● ASSIGNMENT
Identify all lines below that hold "computer" and collect them.

Pixel coordinate grounding data
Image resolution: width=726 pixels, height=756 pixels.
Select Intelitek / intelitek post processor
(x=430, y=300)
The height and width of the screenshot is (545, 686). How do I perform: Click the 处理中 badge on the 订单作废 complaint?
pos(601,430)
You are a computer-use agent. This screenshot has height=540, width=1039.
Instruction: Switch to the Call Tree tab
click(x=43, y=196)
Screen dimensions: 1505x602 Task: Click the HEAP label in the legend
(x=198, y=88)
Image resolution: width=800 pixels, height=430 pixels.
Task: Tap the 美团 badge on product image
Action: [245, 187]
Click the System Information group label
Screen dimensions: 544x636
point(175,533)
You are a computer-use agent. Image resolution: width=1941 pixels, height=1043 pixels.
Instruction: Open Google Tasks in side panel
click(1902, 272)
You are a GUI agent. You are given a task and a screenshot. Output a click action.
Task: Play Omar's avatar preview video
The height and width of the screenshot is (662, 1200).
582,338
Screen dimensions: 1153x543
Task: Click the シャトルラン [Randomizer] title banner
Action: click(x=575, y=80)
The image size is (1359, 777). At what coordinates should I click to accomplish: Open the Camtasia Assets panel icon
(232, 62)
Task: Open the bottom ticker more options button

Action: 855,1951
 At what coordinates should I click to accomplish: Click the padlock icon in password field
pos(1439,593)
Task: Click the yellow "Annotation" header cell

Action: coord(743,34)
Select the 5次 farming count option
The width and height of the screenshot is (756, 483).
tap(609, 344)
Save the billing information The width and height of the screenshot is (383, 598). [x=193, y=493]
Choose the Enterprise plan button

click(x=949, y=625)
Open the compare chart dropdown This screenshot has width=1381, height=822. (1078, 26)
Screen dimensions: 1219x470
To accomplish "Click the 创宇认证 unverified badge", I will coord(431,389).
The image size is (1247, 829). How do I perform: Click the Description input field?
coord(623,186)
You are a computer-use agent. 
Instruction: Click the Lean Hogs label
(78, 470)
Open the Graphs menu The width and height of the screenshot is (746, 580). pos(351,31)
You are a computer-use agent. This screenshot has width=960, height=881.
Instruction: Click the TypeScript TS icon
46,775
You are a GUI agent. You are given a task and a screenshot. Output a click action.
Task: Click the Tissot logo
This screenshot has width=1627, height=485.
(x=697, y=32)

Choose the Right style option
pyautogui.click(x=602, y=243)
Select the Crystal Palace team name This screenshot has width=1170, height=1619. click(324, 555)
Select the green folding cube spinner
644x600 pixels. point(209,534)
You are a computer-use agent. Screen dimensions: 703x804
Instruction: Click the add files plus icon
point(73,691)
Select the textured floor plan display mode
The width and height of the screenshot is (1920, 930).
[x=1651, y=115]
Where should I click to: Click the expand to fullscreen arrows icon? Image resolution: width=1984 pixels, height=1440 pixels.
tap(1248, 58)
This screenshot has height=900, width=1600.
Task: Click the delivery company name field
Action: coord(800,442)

● EXERCISE ANSWER
You are a computer-use agent. This screenshot has height=540, width=1039.
You are a computer-use agent. Image resolution: width=1941 pixels, height=1043 pixels.
You are a computer-use agent. 
You are a computer-use agent. This screenshot has width=960, height=881.
You are a computer-use agent. Screen dimensions: 703x804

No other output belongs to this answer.